A dos años de la beatificación de los mártires riojanos, Susana Pedernera recuerda la lucha y el legado del mártir
Conversando con Susana, dice de modo muy natural que su papá le dijo a ella y a sus hermanas que había que perdonar. Algo normal en un padre, sobre todo cuando se pelean entre hermanos.
La casa de Susana es sencilla y está en el extremo oeste de la ciudad de La Rioja, al pie de la montaña. Huele a hogar, a familia, a Dios. Susana es amable, alegre y con su esposo tienen 2 hijos que nombra con orgullo.
En un rincón del comedor hay un altar con la Virgen, el Sagrado Corazón, el papa Francisco, el beato Angelelli, un rosario, y varias fotos familiares. Sobresale la del rostro de un hombre que se parece a Susana, es su papá fallecido cuando ella tenía 7 años.
Me cuenta que el “papi” era muy cariñoso, cuando llegaba de trabajar sentaba a sus hijas en las rodillas y les pedía que lo besaran fuerte en las mejillas, les construía hamacas, las hacía jugar.
Trabajaba en una cooperativa de campesinos difundiendo la dignidad laboral de todos. Con su mamá, catequista, participaban de la parroquia y tenían cercanía con el sacerdote del pueblo y el obispo.
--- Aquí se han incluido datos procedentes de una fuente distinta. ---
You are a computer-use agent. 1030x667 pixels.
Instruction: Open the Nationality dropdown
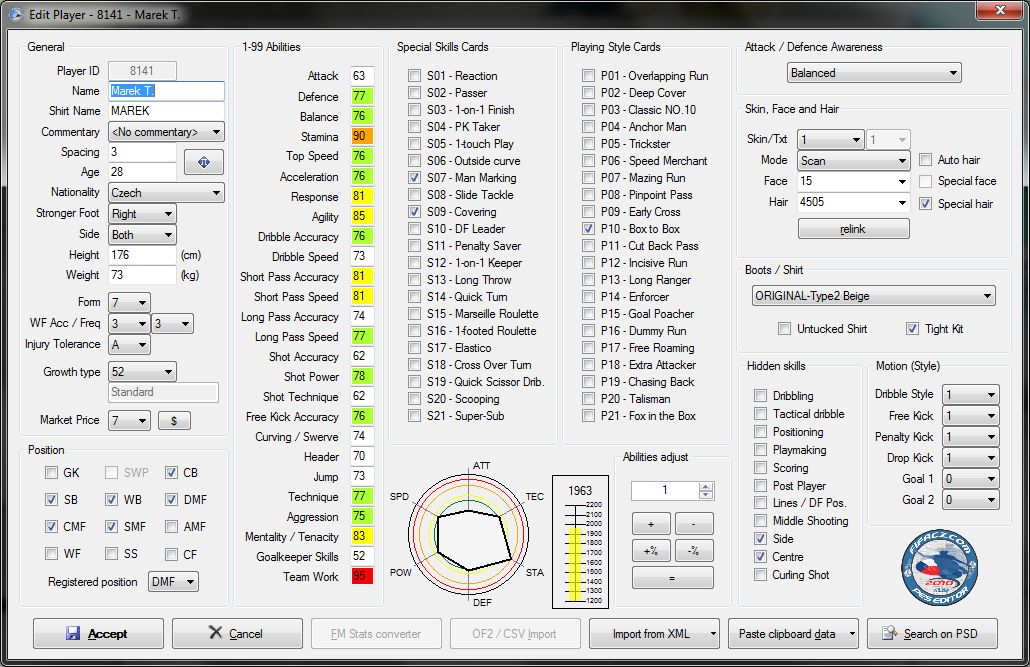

Me cuenta que la gente habla de su padre, su bondad, su tarea y ella aún no dimensiona ser hija de este hombre.
La historia sigue siendo normal, la de una familia más. Al ponerle nombres y apellidos y un contexto se convierte en especial. Susana es hija del beato mártir Wenceslao Pedernera, el de la foto grande en el altar. Un laico y padre de familia que dio la vida por sus ideales. Casado con Coca, tuvieron 3 hijas, María Rosa, Susana y Estela.
En 1976, las fuerzas del estado, quisieron asesinarlo ingresando a su casa de Sañogasta (provincia de La Rioja) en una fría noche de julio. Aunque lo balearon y lo golpearon, no lograron (en palabras de Susana) “terminar el trabajo” que era matarlo. Su esposa y sus hijas, testigos del ataque, pidieron auxilio y, con un vecino en su camioneta, lo llevaron al hospital de la ciudad de Chilecito. Mientras llegaba la ayuda, “el papi, en el suelo y gritando de dolor, nos dijo perdónenlos, no odien, yo ya los perdoné”.
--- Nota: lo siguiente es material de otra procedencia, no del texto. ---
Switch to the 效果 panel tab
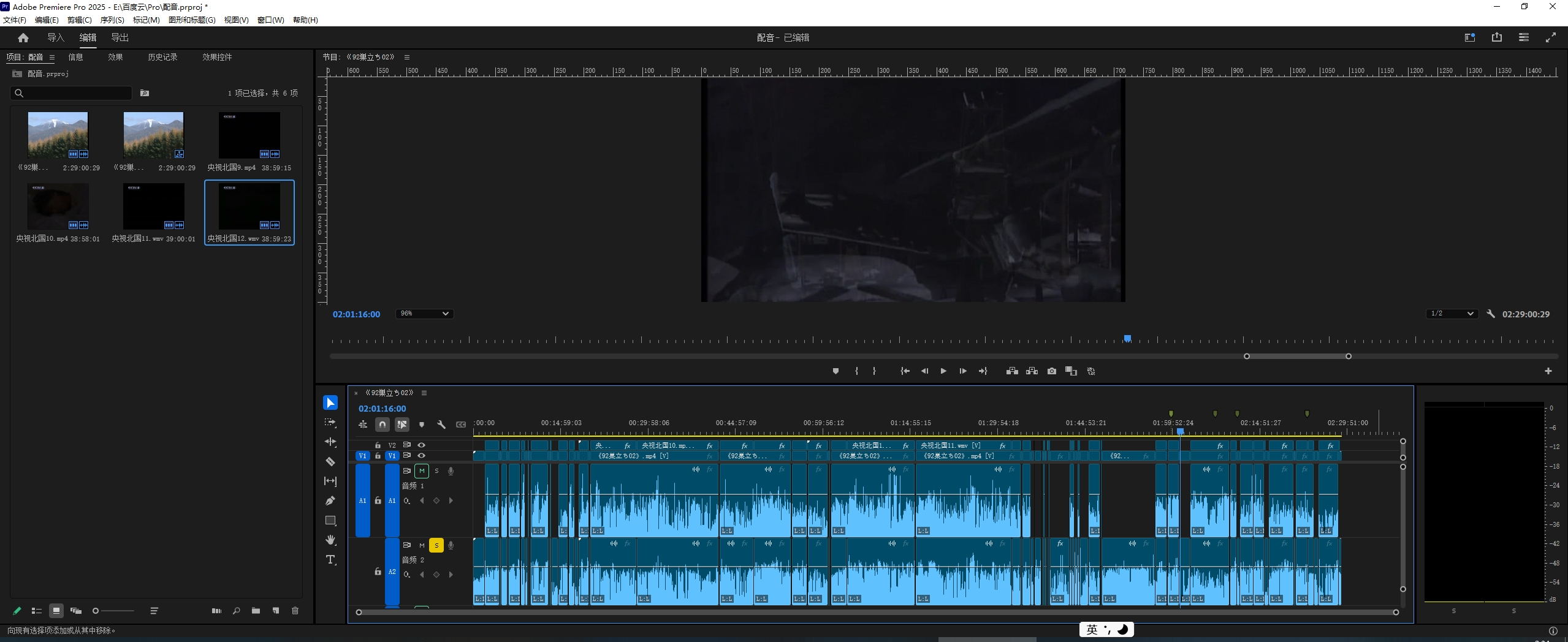 pos(115,57)
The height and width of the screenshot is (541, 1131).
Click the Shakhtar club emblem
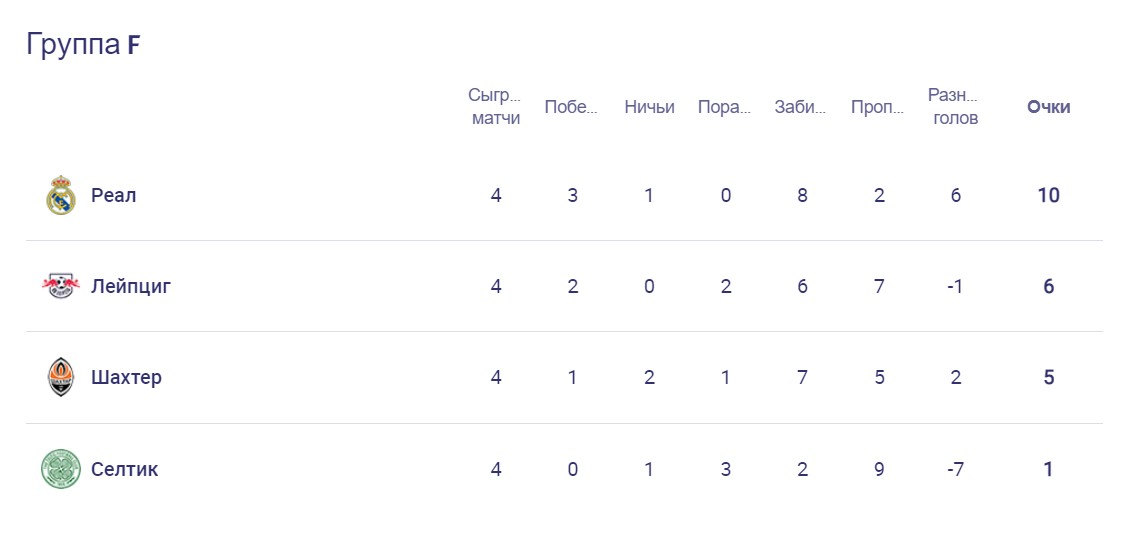pos(61,377)
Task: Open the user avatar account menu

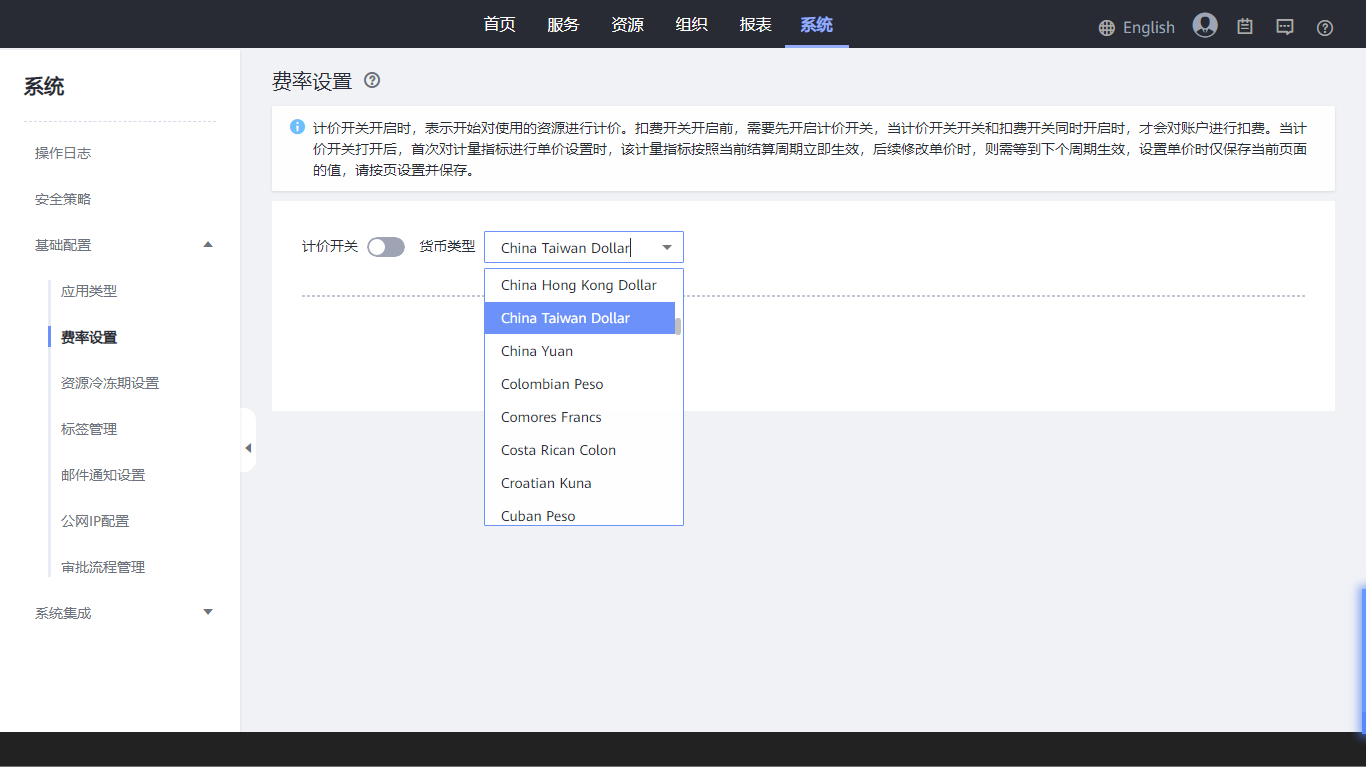Action: pyautogui.click(x=1205, y=26)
Al llegar lo auxiliaron rodeado de gendarmes y a Coca con sus 3 hijas, las encerraron, interrogatorio mediante, en una pieza con 2 camas y 2 policías que les dijeron que estaban incomunicadas, y que a Wenceslao, lo estaban atendiendo y lo tenían que operar. Así pasaron la noche.
Al llegar la media mañana, María Rosa pidió ir al baño, una vez afuera, llevada por los quejidos de dolor de su padre llegó al lugar donde estaba; debajo de la cama había sangre. Al verla le preguntó cómo estaba ella, su mamá y sus hermanas, la niña le contestó que bien y regresó a la habitación para no ser descubierta.
Al poco rato llegó una enfermera diciendo “que el papi había muerto”. Demoraron en entregarlo y varios años después, al exhumar sus restos comprobaron que solo le habían puesto unas compresas de gasa para detener la sangre. Sin ningún otro auxilio, “el papi murió desangrado, se entregó al saber que estábamos bien”.
Después del martirio de Wenceslao, comenzó el martirio de estas 4 mujeres. Fueron aisladas y rechazadas por vecinos y familiares. También sufrieron necesidades básicas. Son las mártires del mártir. Aún hoy no cobran ninguna pensión por la dilación del juicio civil.
Podría escribir muchas cosas más pensando en aquella noche en que estuvieron presas y se quedaron sin esposo y sin papá. Prefiero contar que me impresionó la paz y serenidad con que Susana me cuenta la historia. No hay en ella revancha, resentimiento, resignación ni rencor. Susana transmite paz, transmite esperanza, transmite perdón. Aunque tiene memoria de todo, olvidó el daño recibido.
Puso en mis manos las reliquias de su papá, allí le pedí por todos, especialmente por los laicos y los matrimonios.
Cuando volvía a mi comunidad sentí la alegría de ver en Susana lo que su papá les pidió y él mismo vivió: “Perdónenlos, yo ya los perdoné”. Me recuerda a lo que Jesús dijo en la Cruz.